**Exercise directions:** Convert the lines of the items, from the line containing "Click the 12 volt battery symbol" through the line containing "point(1020,187)", into a Markdown table with the columns Row and Line. Number each row and omit blank lines.

**Element lookup records:**
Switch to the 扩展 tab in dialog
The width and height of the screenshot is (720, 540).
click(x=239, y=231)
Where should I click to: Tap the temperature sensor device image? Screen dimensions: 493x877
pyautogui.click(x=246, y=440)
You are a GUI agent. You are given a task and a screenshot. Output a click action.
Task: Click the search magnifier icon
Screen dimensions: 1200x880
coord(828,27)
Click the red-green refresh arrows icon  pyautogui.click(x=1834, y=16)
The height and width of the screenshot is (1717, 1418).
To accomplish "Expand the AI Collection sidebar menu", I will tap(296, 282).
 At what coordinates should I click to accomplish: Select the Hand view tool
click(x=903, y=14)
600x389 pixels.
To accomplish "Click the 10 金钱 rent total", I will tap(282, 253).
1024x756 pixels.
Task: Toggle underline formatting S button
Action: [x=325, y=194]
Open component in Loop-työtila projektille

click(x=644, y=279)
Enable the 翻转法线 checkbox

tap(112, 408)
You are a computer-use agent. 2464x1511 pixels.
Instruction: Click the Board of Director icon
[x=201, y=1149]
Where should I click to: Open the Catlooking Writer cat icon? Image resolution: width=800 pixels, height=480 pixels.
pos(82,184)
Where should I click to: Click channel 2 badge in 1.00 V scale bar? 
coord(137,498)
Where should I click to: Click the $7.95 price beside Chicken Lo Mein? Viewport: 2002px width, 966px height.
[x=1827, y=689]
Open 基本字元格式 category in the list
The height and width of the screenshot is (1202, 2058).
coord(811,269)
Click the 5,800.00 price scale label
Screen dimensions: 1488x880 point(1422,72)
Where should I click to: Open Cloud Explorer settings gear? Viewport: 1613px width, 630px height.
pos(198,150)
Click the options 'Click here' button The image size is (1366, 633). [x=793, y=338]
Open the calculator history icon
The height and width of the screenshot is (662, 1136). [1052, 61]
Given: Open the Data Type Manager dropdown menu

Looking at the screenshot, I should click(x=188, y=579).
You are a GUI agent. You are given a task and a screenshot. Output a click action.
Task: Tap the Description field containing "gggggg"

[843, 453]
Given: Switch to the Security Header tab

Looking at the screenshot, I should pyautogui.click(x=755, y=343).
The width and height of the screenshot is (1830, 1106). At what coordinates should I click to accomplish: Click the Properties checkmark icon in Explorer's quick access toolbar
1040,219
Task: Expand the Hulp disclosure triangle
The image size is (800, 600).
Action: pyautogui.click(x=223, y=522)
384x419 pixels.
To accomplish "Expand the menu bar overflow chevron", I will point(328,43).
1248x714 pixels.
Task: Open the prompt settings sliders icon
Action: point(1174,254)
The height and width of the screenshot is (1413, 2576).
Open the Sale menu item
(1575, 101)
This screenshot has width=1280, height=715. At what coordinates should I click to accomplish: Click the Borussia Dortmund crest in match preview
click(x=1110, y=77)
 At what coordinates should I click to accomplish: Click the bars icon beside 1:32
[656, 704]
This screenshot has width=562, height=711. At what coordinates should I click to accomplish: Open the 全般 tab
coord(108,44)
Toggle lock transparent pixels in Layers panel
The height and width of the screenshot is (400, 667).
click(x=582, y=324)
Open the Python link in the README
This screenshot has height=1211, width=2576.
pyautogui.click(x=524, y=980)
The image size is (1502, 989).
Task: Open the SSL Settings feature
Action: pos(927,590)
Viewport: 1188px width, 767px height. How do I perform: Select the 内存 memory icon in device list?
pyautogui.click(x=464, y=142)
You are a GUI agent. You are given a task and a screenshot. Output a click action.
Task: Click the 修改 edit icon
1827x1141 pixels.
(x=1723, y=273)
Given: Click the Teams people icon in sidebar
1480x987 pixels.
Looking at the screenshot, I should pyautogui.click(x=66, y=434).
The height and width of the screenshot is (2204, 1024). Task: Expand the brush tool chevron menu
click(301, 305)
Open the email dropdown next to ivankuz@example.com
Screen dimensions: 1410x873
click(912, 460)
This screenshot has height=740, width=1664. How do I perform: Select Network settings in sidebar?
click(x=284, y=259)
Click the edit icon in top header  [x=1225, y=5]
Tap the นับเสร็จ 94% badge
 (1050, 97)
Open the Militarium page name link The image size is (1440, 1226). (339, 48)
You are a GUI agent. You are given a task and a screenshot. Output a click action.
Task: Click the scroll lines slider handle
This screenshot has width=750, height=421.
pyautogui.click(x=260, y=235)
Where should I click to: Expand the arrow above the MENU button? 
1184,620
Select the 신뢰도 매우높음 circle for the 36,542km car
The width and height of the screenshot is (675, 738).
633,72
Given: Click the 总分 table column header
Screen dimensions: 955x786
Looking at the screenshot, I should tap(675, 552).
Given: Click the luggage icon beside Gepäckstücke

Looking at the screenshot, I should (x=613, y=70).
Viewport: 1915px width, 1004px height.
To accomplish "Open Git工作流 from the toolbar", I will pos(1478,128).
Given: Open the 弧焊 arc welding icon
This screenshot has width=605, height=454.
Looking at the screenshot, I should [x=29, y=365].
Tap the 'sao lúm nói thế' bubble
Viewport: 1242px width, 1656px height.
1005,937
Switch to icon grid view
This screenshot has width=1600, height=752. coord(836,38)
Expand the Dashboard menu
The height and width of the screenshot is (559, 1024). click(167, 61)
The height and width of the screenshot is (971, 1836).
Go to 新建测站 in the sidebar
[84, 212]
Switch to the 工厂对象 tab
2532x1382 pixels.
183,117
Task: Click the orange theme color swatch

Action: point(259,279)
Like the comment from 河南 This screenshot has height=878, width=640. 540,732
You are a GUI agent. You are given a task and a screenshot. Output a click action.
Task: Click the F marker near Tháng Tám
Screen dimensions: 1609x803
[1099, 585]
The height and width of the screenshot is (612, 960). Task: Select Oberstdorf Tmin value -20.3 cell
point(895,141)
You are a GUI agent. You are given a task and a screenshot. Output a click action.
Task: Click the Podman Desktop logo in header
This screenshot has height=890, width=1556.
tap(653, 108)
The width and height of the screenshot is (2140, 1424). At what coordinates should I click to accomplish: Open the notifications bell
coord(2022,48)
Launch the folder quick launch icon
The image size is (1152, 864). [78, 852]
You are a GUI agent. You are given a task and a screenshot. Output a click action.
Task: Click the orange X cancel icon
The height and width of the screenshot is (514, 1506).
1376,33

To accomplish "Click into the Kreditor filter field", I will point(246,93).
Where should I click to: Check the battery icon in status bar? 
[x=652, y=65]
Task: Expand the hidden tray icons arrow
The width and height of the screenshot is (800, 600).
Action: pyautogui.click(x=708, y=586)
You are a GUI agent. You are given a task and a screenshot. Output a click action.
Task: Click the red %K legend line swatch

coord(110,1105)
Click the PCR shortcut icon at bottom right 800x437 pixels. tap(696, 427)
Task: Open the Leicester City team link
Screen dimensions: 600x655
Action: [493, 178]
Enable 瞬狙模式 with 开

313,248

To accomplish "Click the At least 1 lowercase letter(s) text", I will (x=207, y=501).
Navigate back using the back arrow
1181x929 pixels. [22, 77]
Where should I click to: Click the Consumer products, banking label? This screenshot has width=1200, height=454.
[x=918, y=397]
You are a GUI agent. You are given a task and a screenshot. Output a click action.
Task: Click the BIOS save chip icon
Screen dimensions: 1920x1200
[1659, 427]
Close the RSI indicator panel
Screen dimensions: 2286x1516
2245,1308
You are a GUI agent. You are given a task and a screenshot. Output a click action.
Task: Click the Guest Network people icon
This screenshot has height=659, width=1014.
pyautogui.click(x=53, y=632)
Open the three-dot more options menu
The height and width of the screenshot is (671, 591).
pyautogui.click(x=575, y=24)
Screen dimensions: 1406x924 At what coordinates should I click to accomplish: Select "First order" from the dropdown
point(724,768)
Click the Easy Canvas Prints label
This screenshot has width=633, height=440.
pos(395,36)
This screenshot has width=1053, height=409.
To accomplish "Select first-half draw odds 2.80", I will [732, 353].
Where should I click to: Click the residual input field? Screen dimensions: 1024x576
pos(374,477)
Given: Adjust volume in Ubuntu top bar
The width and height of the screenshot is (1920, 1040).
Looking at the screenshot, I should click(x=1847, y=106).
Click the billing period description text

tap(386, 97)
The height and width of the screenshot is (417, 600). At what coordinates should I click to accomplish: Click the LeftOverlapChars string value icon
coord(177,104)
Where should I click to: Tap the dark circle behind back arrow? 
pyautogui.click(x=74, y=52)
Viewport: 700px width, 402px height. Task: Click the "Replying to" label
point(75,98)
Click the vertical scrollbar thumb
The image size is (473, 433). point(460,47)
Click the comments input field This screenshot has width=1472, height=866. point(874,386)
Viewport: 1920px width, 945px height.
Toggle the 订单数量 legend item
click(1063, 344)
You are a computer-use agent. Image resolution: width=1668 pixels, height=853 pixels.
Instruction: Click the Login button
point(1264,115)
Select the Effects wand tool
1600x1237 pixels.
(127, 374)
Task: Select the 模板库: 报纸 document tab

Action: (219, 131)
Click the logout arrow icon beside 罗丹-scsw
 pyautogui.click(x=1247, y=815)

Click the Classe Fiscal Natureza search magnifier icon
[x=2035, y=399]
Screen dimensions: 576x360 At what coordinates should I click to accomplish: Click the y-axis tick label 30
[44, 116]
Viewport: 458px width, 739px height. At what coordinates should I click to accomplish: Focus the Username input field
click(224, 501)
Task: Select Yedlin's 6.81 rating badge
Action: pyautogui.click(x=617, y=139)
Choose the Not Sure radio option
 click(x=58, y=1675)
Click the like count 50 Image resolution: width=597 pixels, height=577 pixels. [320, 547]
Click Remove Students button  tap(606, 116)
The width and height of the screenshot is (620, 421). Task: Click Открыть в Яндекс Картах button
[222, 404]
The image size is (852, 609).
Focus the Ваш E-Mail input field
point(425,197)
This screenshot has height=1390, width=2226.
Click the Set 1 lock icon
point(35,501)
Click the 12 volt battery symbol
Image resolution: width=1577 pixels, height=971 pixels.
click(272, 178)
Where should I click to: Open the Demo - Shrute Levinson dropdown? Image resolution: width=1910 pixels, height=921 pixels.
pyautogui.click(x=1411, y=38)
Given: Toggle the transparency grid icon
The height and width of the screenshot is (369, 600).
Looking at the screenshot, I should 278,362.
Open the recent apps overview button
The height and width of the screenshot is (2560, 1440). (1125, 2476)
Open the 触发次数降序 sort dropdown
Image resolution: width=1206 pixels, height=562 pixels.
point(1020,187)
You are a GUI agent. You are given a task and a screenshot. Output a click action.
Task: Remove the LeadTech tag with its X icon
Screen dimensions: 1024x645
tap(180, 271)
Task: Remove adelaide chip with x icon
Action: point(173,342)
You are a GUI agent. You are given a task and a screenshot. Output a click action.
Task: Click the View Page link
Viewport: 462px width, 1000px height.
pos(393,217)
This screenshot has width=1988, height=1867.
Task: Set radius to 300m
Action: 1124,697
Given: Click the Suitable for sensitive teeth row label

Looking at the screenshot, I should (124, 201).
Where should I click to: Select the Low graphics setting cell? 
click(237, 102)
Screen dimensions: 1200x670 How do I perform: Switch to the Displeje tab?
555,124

**Full response:**
| Row | Line |
|---|---|
| 1 | Click the 12 volt battery symbol |
| 2 | Image resolution: width=1577 pixels, height=971 pixels. |
| 3 | click(272, 178) |
| 4 | Where should I click to: Open the Demo - Shrute Levinson dropdown? Image resolution: width=1910 pixels, height=921 pixels. |
| 5 | pyautogui.click(x=1411, y=38) |
| 6 | Given: Toggle the transparency grid icon |
| 7 | The height and width of the screenshot is (369, 600). |
| 8 | Looking at the screenshot, I should 278,362. |
| 9 | Open the recent apps overview button |
| 10 | The height and width of the screenshot is (2560, 1440). (1125, 2476) |
| 11 | Open the 触发次数降序 sort dropdown |
| 12 | Image resolution: width=1206 pixels, height=562 pixels. |
| 13 | point(1020,187) |